US Dollar Edges Higher, but will Gains be Capped?
The US dollar was trading higher against a basket of currencies after durable goods orders boosted the outlook on the US recovery.
Orders for manufactured goods meant to last three years or more increased 2.6 percent in March, following a revised gain of 2.1 percent in February, the Commerce Department reported today in Washington. Excluding transportation equipment, durable goods orders rose 2 percent, following a gain of only 0.1 percent in February.
The US dollar was little changed Wednesday, as the forex markets traded cautiously ahead of Thursday’s key reading. In the morning session, the US dollar index was at 79.90. The broad gauge of the US dollar’s performance rose to a session high of 79.97.

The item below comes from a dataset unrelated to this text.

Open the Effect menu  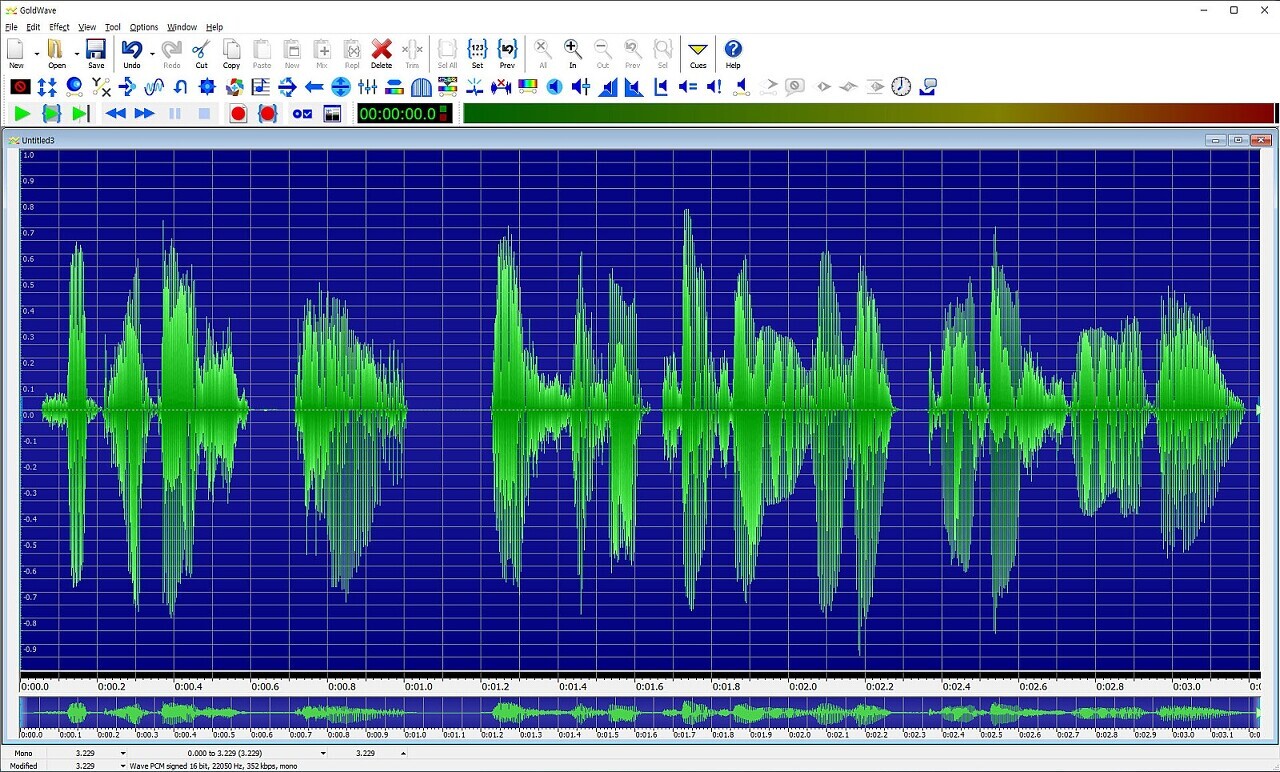(x=59, y=27)
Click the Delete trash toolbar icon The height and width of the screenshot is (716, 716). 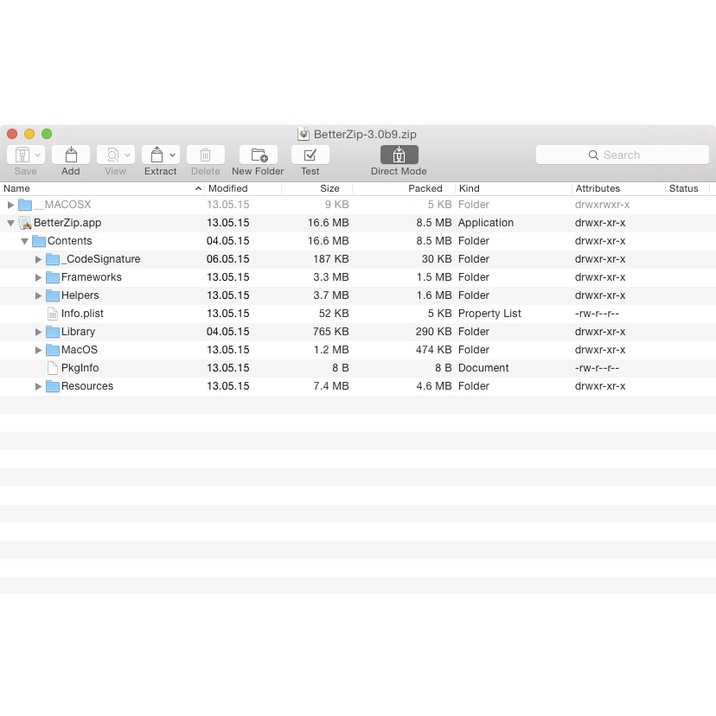(x=205, y=155)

The US dollar received a strong boost last month after the Federal Reserve announced plans to reign in record stimulus this year and introduce a rate hike sometime next year. Since then, the greenback’s performance has been underwhelming.
The forex market’s initially subdued reaction to the durable goods report raises concerns about the dollar’s outlook. The greenback has struggled in recent weeks as investors look to determine the pace of US recovery. Several upbeat data releases offer hope the economy was regaining momentum at the end of the first quarter. However, Q1 growth forecasts are gloomy. The US economy is believed to have expanded 1.5 percent annually in the first quarter, down from 2.6 percent in the final three months of 2013.
The Commerce Department will provide an official estimate of first quarter GDP at the end of next month.